Excerpts from a dataset:
::::
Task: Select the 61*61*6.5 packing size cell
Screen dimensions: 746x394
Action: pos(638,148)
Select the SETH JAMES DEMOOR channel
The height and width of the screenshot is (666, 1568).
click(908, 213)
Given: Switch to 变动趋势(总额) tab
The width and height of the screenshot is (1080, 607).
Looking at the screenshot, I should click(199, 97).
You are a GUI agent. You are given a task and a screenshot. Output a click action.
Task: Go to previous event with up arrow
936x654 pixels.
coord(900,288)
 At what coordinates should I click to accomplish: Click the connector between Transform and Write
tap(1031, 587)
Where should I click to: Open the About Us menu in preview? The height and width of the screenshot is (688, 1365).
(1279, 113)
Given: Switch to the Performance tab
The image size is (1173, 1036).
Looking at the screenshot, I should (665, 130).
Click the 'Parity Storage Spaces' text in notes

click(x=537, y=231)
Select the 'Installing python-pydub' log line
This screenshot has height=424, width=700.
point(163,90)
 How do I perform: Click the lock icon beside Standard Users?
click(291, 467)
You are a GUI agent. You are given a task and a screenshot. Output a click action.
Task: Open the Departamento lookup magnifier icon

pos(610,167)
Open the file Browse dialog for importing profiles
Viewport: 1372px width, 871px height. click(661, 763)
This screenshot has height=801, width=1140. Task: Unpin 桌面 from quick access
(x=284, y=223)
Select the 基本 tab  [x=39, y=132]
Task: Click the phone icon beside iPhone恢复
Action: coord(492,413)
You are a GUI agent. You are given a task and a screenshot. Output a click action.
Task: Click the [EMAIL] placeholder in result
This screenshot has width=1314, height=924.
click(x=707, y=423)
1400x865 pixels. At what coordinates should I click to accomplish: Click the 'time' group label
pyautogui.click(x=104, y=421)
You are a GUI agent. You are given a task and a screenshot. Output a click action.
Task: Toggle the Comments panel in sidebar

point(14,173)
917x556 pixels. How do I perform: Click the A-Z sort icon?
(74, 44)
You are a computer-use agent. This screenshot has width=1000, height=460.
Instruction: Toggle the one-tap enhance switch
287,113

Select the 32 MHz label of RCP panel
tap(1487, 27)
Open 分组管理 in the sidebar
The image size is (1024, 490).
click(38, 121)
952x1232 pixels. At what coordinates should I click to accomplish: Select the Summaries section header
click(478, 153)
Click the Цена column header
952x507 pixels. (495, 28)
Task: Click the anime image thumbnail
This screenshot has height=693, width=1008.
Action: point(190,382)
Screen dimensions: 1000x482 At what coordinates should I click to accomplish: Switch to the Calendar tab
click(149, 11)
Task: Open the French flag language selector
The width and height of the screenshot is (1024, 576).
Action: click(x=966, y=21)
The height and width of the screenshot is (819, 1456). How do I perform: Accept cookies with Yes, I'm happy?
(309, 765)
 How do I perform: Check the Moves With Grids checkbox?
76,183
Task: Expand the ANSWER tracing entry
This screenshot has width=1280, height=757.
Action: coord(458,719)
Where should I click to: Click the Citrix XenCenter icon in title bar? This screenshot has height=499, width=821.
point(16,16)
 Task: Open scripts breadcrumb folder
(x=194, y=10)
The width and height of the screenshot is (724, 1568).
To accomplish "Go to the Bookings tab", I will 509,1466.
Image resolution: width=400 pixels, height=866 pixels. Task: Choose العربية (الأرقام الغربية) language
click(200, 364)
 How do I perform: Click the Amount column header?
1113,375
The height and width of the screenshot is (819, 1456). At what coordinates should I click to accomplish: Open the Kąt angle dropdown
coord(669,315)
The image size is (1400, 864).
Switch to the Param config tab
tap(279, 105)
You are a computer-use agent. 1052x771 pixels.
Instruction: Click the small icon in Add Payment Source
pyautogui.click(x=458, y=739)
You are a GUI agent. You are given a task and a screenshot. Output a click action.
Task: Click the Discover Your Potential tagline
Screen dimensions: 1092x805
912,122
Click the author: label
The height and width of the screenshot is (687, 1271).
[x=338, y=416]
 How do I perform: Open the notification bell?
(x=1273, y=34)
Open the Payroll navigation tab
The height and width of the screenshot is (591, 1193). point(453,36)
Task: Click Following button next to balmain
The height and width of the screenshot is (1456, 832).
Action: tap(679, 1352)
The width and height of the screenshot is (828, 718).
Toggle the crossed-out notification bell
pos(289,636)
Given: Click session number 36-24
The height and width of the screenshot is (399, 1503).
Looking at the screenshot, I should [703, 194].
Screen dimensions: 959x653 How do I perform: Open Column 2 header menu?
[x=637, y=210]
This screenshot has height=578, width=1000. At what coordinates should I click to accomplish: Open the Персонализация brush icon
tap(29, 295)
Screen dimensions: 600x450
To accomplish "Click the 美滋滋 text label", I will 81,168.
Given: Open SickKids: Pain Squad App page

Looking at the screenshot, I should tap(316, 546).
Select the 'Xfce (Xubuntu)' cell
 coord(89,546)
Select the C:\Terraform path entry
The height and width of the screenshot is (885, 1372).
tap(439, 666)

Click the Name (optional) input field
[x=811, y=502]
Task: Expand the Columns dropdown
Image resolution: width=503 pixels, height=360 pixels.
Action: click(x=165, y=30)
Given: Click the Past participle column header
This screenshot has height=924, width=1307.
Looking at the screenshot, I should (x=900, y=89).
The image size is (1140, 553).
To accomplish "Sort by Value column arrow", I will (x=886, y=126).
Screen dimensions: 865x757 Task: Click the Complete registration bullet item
::::
What is needed:
Give back only the lines from the one containing "Screen dimensions: 1092x805" through the final line of the entries above, exactly as written, both included.

Solution for this exercise:
Screen dimensions: 1092x805
912,122
Click the author: label
The height and width of the screenshot is (687, 1271).
[x=338, y=416]
 How do I perform: Open the notification bell?
(x=1273, y=34)
Open the Payroll navigation tab
The height and width of the screenshot is (591, 1193). point(453,36)
Task: Click Following button next to balmain
The height and width of the screenshot is (1456, 832).
Action: tap(679, 1352)
The width and height of the screenshot is (828, 718).
Toggle the crossed-out notification bell
pos(289,636)
Given: Click session number 36-24
The height and width of the screenshot is (399, 1503).
Looking at the screenshot, I should [703, 194].
Screen dimensions: 959x653 How do I perform: Open Column 2 header menu?
[x=637, y=210]
This screenshot has height=578, width=1000. At what coordinates should I click to accomplish: Open the Персонализация brush icon
tap(29, 295)
Screen dimensions: 600x450
To accomplish "Click the 美滋滋 text label", I will 81,168.
Given: Open SickKids: Pain Squad App page

Looking at the screenshot, I should tap(316, 546).
Select the 'Xfce (Xubuntu)' cell
 coord(89,546)
Select the C:\Terraform path entry
The height and width of the screenshot is (885, 1372).
tap(439, 666)

Click the Name (optional) input field
[x=811, y=502]
Task: Expand the Columns dropdown
Image resolution: width=503 pixels, height=360 pixels.
Action: click(x=165, y=30)
Given: Click the Past participle column header
This screenshot has height=924, width=1307.
Looking at the screenshot, I should (x=900, y=89).
The image size is (1140, 553).
To accomplish "Sort by Value column arrow", I will (x=886, y=126).
Screen dimensions: 865x757 Task: Click the Complete registration bullet item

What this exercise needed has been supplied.